→ **Problem requirements**
Write out the full set of records below exactly.

====

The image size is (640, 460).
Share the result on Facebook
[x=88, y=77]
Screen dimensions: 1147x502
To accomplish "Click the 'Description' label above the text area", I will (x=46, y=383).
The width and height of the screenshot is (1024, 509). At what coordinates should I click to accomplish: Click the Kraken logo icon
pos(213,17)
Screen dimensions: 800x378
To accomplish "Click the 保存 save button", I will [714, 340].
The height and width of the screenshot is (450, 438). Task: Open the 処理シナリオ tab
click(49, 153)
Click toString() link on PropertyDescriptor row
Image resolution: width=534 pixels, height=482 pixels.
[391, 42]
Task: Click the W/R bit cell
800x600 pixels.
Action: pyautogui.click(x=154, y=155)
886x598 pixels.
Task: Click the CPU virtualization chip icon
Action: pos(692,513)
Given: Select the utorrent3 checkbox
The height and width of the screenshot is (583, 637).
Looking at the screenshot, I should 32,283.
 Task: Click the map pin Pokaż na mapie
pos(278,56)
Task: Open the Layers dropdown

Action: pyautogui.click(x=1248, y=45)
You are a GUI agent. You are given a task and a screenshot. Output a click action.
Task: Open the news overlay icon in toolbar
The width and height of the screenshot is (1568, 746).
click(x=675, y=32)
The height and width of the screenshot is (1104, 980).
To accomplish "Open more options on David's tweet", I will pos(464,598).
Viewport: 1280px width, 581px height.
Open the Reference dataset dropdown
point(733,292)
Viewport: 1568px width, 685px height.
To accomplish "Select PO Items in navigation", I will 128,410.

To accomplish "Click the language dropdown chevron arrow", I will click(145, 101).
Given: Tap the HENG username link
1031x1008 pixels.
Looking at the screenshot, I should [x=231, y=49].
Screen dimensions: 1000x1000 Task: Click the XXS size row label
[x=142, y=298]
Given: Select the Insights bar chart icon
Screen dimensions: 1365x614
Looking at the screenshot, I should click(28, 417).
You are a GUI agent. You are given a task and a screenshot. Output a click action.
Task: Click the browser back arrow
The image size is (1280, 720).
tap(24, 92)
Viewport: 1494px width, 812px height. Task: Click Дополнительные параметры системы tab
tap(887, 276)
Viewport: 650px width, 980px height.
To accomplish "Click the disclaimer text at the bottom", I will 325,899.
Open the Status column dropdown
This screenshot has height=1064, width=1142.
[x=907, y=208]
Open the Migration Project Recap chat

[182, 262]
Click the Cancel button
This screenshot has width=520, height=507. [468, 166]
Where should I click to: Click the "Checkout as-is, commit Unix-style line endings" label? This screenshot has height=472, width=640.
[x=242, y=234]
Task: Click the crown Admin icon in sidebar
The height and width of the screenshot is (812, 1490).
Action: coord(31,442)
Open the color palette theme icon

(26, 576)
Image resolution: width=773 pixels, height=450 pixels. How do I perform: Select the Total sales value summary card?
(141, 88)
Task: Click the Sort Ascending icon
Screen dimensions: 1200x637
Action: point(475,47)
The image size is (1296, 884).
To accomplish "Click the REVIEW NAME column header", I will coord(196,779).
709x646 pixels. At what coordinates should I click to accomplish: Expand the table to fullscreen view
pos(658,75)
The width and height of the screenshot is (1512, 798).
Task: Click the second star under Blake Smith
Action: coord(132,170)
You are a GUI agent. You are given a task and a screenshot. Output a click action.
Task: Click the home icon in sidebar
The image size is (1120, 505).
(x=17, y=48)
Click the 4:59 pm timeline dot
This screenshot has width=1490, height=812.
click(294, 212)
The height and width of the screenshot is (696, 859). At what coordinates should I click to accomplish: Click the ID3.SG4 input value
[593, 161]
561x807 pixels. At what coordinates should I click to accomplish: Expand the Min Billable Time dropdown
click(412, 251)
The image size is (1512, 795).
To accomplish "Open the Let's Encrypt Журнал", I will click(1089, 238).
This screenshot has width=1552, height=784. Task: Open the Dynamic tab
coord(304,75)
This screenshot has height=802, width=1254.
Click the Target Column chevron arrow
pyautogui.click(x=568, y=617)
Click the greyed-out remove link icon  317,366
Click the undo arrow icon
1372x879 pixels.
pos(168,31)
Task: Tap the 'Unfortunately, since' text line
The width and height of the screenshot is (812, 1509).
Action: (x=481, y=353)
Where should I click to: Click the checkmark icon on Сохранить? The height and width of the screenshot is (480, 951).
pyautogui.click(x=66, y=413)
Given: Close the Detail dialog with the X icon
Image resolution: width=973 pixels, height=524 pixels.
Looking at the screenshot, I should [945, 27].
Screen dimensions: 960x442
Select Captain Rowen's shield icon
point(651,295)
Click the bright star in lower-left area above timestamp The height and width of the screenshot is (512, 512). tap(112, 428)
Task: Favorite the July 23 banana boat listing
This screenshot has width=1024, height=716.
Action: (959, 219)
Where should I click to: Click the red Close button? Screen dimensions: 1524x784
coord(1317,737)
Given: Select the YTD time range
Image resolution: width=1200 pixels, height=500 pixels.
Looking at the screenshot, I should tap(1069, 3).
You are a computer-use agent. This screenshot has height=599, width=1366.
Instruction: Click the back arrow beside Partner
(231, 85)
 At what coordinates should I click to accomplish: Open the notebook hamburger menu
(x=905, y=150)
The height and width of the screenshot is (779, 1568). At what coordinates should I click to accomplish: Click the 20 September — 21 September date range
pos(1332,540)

====

→ **Answer section**
The image size is (640, 460).
Share the result on Facebook
[x=88, y=77]
Screen dimensions: 1147x502
To accomplish "Click the 'Description' label above the text area", I will (x=46, y=383).
The width and height of the screenshot is (1024, 509). At what coordinates should I click to accomplish: Click the Kraken logo icon
pos(213,17)
Screen dimensions: 800x378
To accomplish "Click the 保存 save button", I will [714, 340].
The height and width of the screenshot is (450, 438). Task: Open the 処理シナリオ tab
click(49, 153)
Click toString() link on PropertyDescriptor row
Image resolution: width=534 pixels, height=482 pixels.
[391, 42]
Task: Click the W/R bit cell
800x600 pixels.
Action: pyautogui.click(x=154, y=155)
886x598 pixels.
Task: Click the CPU virtualization chip icon
Action: pos(692,513)
Given: Select the utorrent3 checkbox
The height and width of the screenshot is (583, 637).
Looking at the screenshot, I should 32,283.
 Task: Click the map pin Pokaż na mapie
pos(278,56)
Task: Open the Layers dropdown

Action: pyautogui.click(x=1248, y=45)
You are a GUI agent. You are given a task and a screenshot. Output a click action.
Task: Open the news overlay icon in toolbar
The width and height of the screenshot is (1568, 746).
click(x=675, y=32)
The height and width of the screenshot is (1104, 980).
To accomplish "Open more options on David's tweet", I will pos(464,598).
Viewport: 1280px width, 581px height.
Open the Reference dataset dropdown
point(733,292)
Viewport: 1568px width, 685px height.
To accomplish "Select PO Items in navigation", I will 128,410.

To accomplish "Click the language dropdown chevron arrow", I will click(145, 101).
Given: Tap the HENG username link
1031x1008 pixels.
Looking at the screenshot, I should [x=231, y=49].
Screen dimensions: 1000x1000 Task: Click the XXS size row label
[x=142, y=298]
Given: Select the Insights bar chart icon
Screen dimensions: 1365x614
Looking at the screenshot, I should click(28, 417).
You are a GUI agent. You are given a task and a screenshot. Output a click action.
Task: Click the browser back arrow
The image size is (1280, 720).
tap(24, 92)
Viewport: 1494px width, 812px height. Task: Click Дополнительные параметры системы tab
tap(887, 276)
Viewport: 650px width, 980px height.
To accomplish "Click the disclaimer text at the bottom", I will 325,899.
Open the Status column dropdown
This screenshot has height=1064, width=1142.
[x=907, y=208]
Open the Migration Project Recap chat

[182, 262]
Click the Cancel button
This screenshot has width=520, height=507. [468, 166]
Where should I click to: Click the "Checkout as-is, commit Unix-style line endings" label? This screenshot has height=472, width=640.
[x=242, y=234]
Task: Click the crown Admin icon in sidebar
The height and width of the screenshot is (812, 1490).
Action: coord(31,442)
Open the color palette theme icon

(26, 576)
Image resolution: width=773 pixels, height=450 pixels. How do I perform: Select the Total sales value summary card?
(141, 88)
Task: Click the Sort Ascending icon
Screen dimensions: 1200x637
Action: point(475,47)
The image size is (1296, 884).
To accomplish "Click the REVIEW NAME column header", I will coord(196,779).
709x646 pixels. At what coordinates should I click to accomplish: Expand the table to fullscreen view
pos(658,75)
The width and height of the screenshot is (1512, 798).
Task: Click the second star under Blake Smith
Action: coord(132,170)
You are a GUI agent. You are given a task and a screenshot. Output a click action.
Task: Click the home icon in sidebar
The image size is (1120, 505).
(x=17, y=48)
Click the 4:59 pm timeline dot
This screenshot has width=1490, height=812.
click(294, 212)
The height and width of the screenshot is (696, 859). At what coordinates should I click to accomplish: Click the ID3.SG4 input value
[593, 161]
561x807 pixels. At what coordinates should I click to accomplish: Expand the Min Billable Time dropdown
click(412, 251)
The image size is (1512, 795).
To accomplish "Open the Let's Encrypt Журнал", I will click(1089, 238).
This screenshot has width=1552, height=784. Task: Open the Dynamic tab
coord(304,75)
This screenshot has height=802, width=1254.
Click the Target Column chevron arrow
pyautogui.click(x=568, y=617)
Click the greyed-out remove link icon  317,366
Click the undo arrow icon
1372x879 pixels.
pos(168,31)
Task: Tap the 'Unfortunately, since' text line
The width and height of the screenshot is (812, 1509).
Action: (x=481, y=353)
Where should I click to: Click the checkmark icon on Сохранить? The height and width of the screenshot is (480, 951).
pyautogui.click(x=66, y=413)
Given: Close the Detail dialog with the X icon
Image resolution: width=973 pixels, height=524 pixels.
Looking at the screenshot, I should [945, 27].
Screen dimensions: 960x442
Select Captain Rowen's shield icon
point(651,295)
Click the bright star in lower-left area above timestamp The height and width of the screenshot is (512, 512). tap(112, 428)
Task: Favorite the July 23 banana boat listing
This screenshot has width=1024, height=716.
Action: (959, 219)
Where should I click to: Click the red Close button? Screen dimensions: 1524x784
coord(1317,737)
Given: Select the YTD time range
Image resolution: width=1200 pixels, height=500 pixels.
Looking at the screenshot, I should tap(1069, 3).
You are a computer-use agent. This screenshot has height=599, width=1366.
Instruction: Click the back arrow beside Partner
(231, 85)
 At what coordinates should I click to accomplish: Open the notebook hamburger menu
(x=905, y=150)
The height and width of the screenshot is (779, 1568). At what coordinates should I click to accomplish: Click the 20 September — 21 September date range
pos(1332,540)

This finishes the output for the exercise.